### Your instructions:
Lay out the records as a numbered list, starting at the first line and ending at the line that contains "center [109, 516].". Skip blank lines and omit the pictures.
▼▼▼
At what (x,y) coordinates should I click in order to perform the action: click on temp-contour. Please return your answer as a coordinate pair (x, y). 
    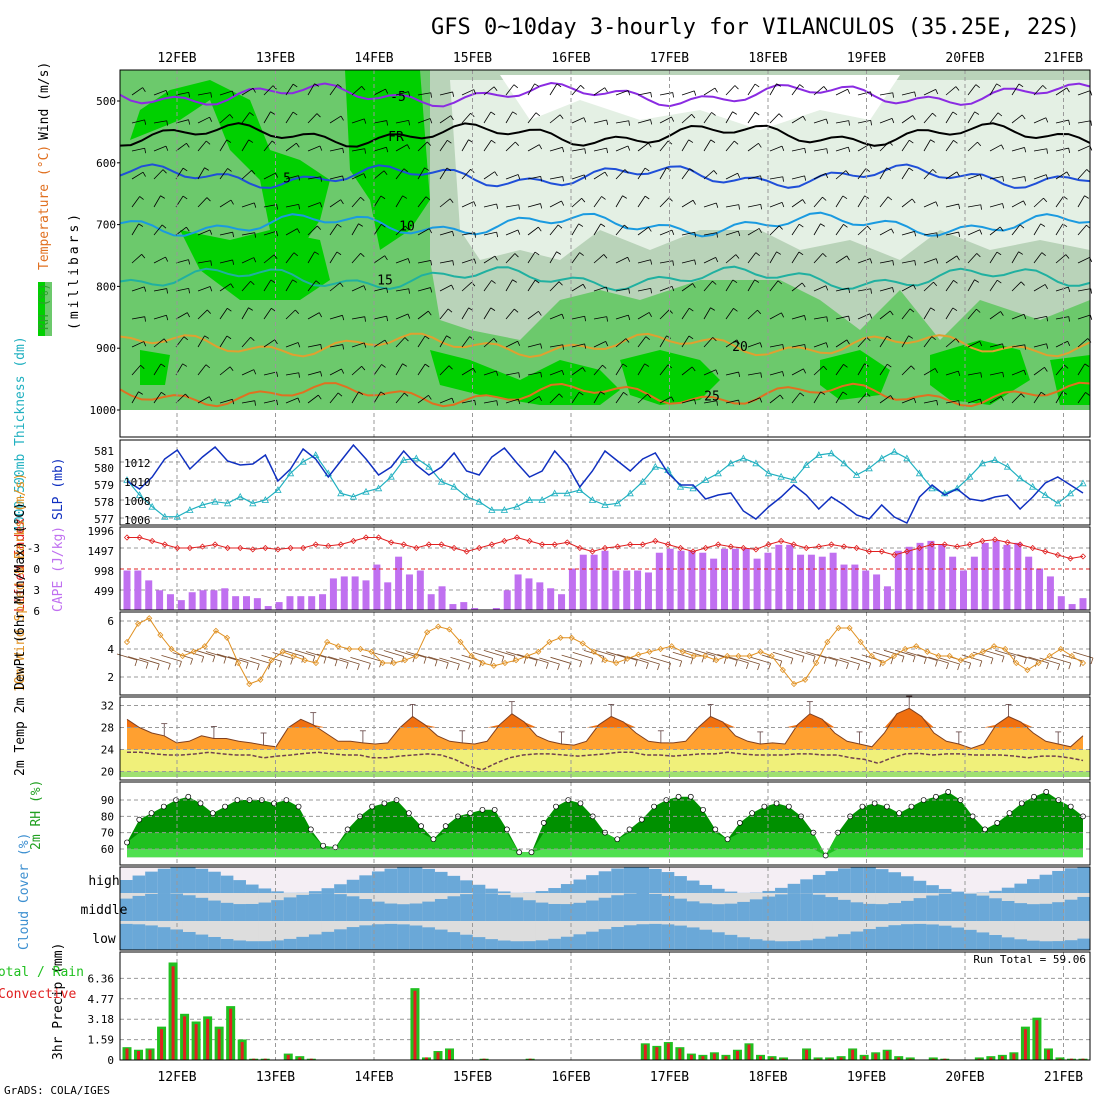
    Looking at the image, I should click on (605, 135).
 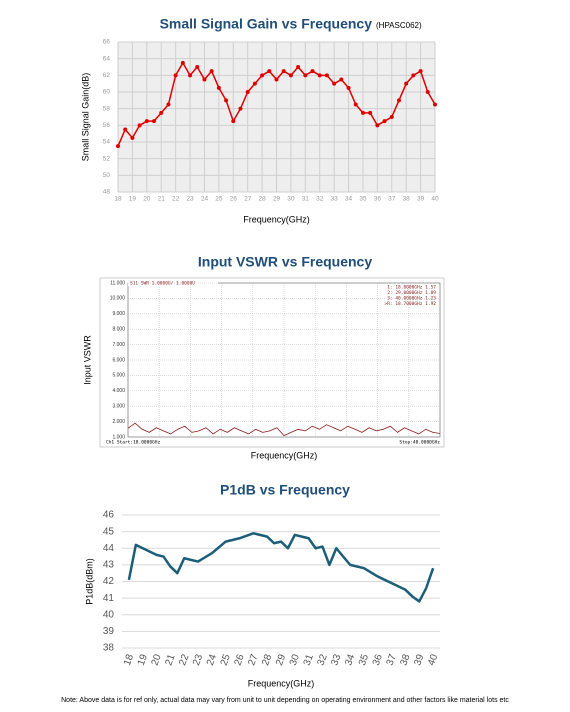 What do you see at coordinates (109, 516) in the screenshot?
I see `y-tick-label: 46` at bounding box center [109, 516].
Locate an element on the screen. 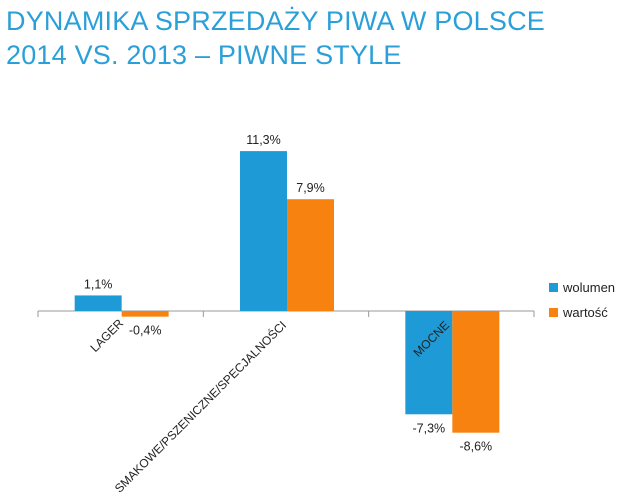  bar-wartość-1 is located at coordinates (145, 314).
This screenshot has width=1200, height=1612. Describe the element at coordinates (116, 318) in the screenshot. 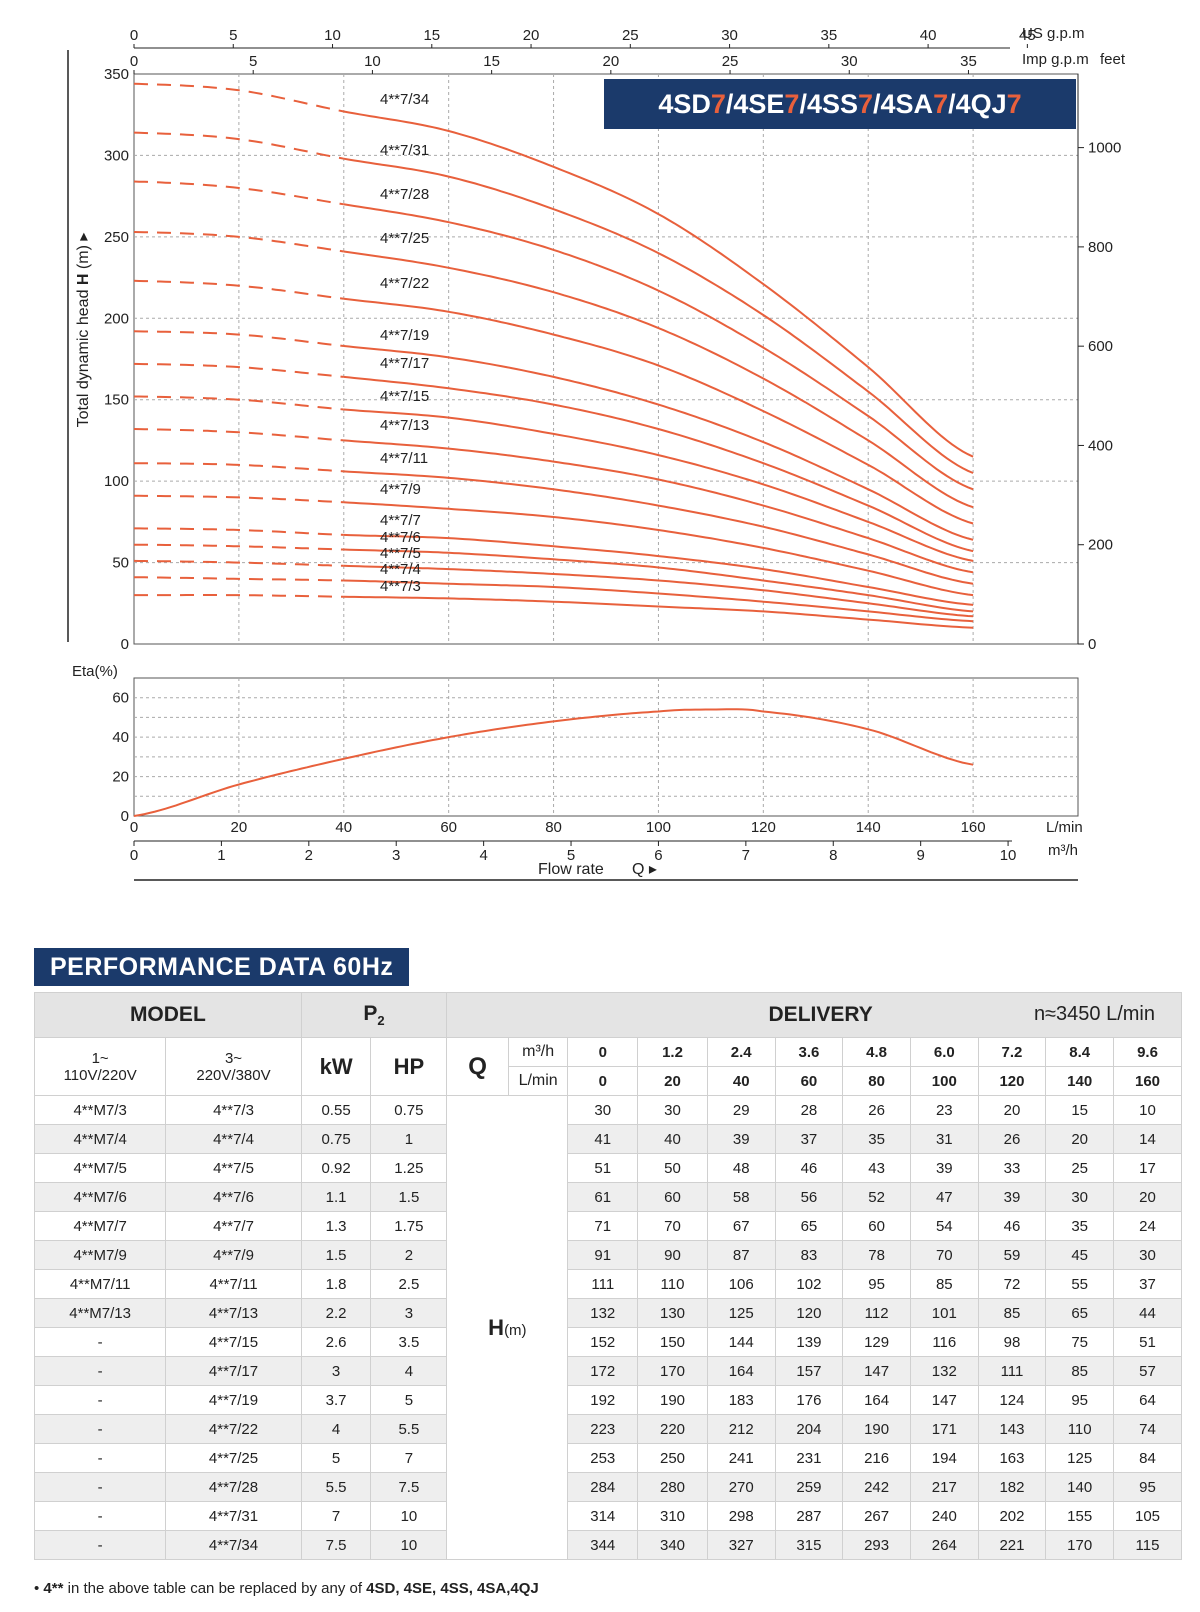

I see `y-tick-label: 200` at that location.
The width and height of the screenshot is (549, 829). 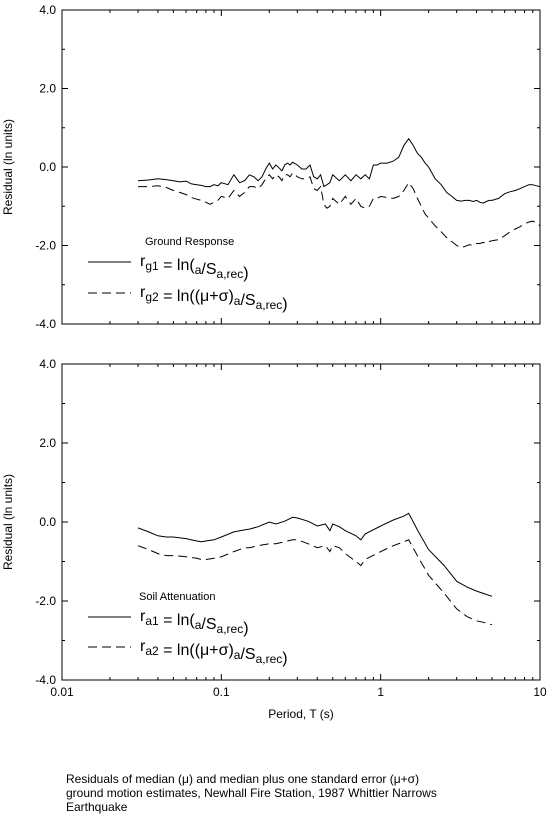 I want to click on legend-title: Soil Attenuation, so click(x=177, y=597).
▲▲▲
### Output of the task:
1. At what (x,y) coordinates should I click in order to perform the action: click on temp-contour. Please return your answer as a coordinate pair (x, y). 
2.     Looking at the image, I should click on (605, 135).
3.   What do you see at coordinates (109, 516) in the screenshot?
4. I see `y-tick-label: 46` at bounding box center [109, 516].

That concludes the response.